→ **DATASET RECORDS**:
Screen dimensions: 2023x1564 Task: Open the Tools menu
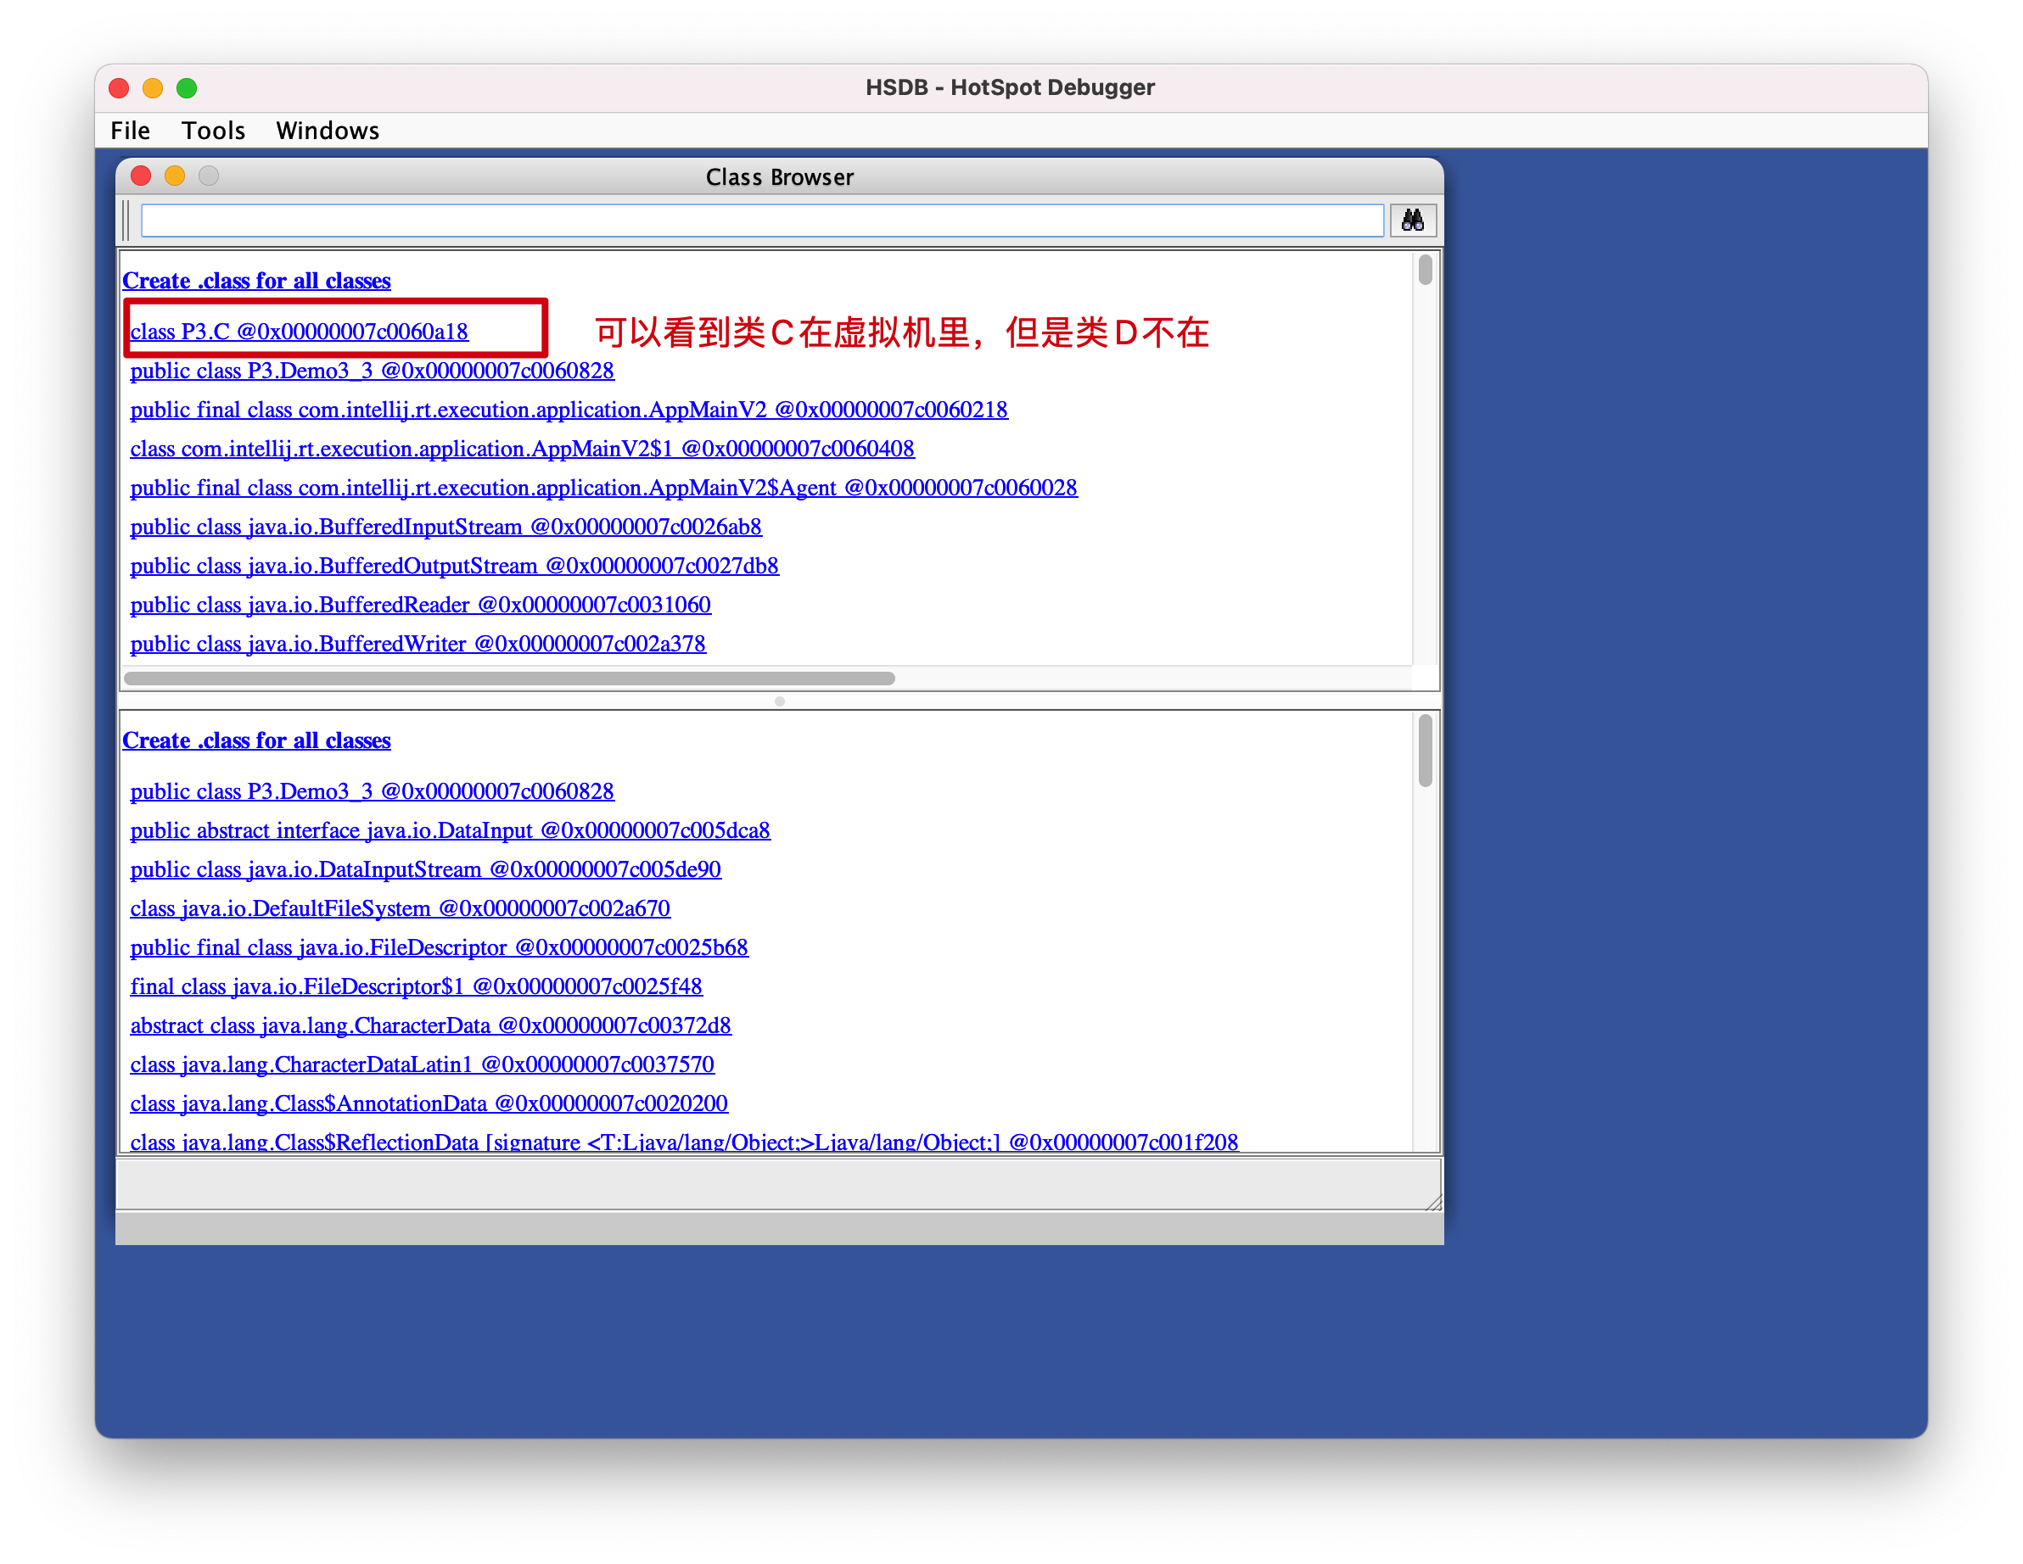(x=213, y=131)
--
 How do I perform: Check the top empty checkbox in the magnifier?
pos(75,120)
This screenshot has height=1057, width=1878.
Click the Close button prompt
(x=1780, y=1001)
---
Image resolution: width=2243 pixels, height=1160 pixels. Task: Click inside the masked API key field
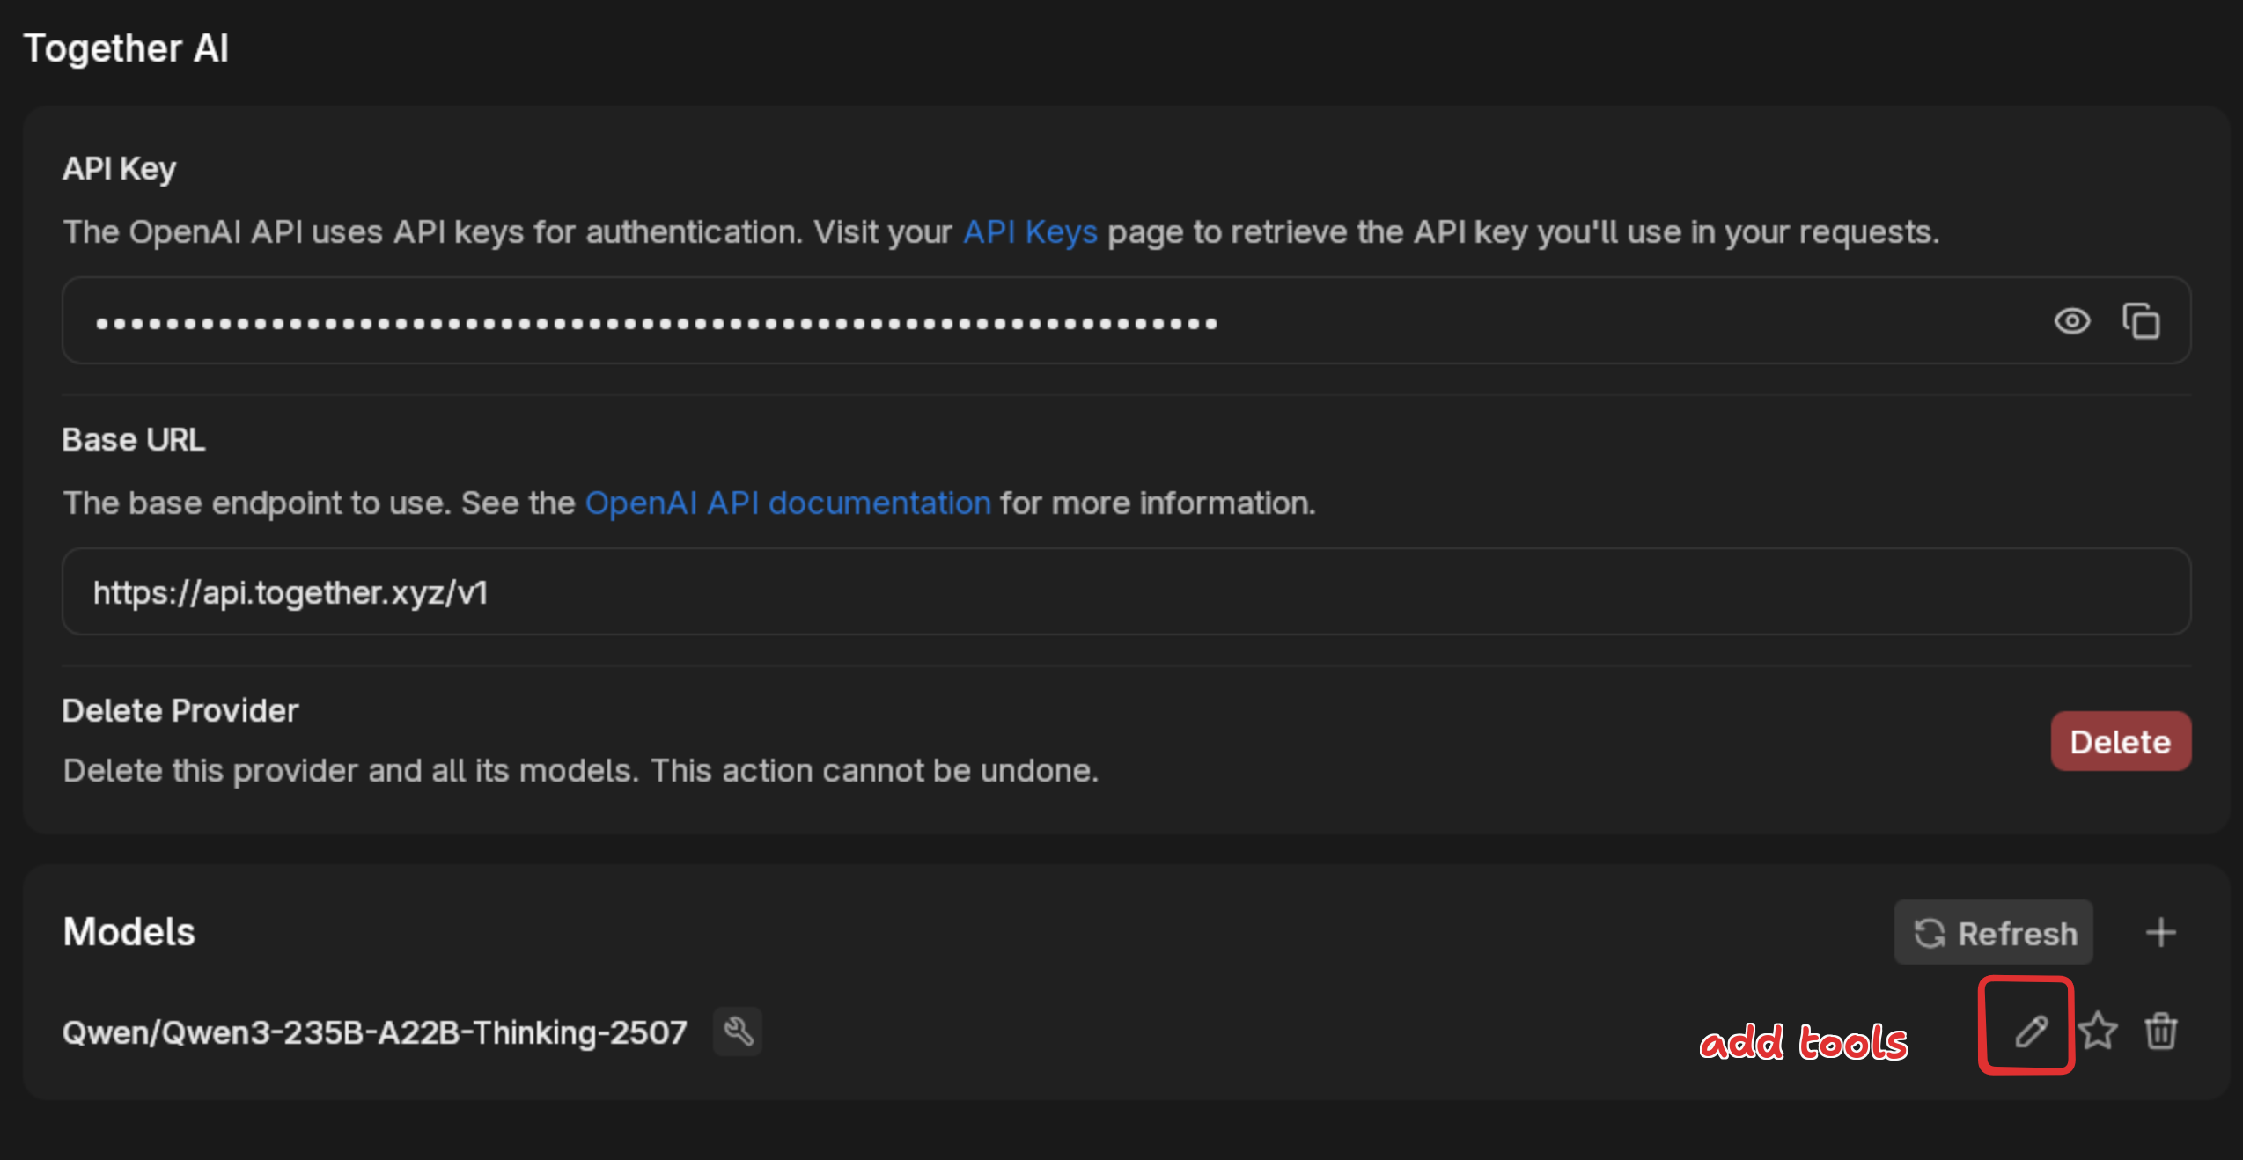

→ **TASK DESCRIPTION**: Your answer is only the number of lines in the listing above that include the string "width".

→ **SOLVED EXERCISE**: 2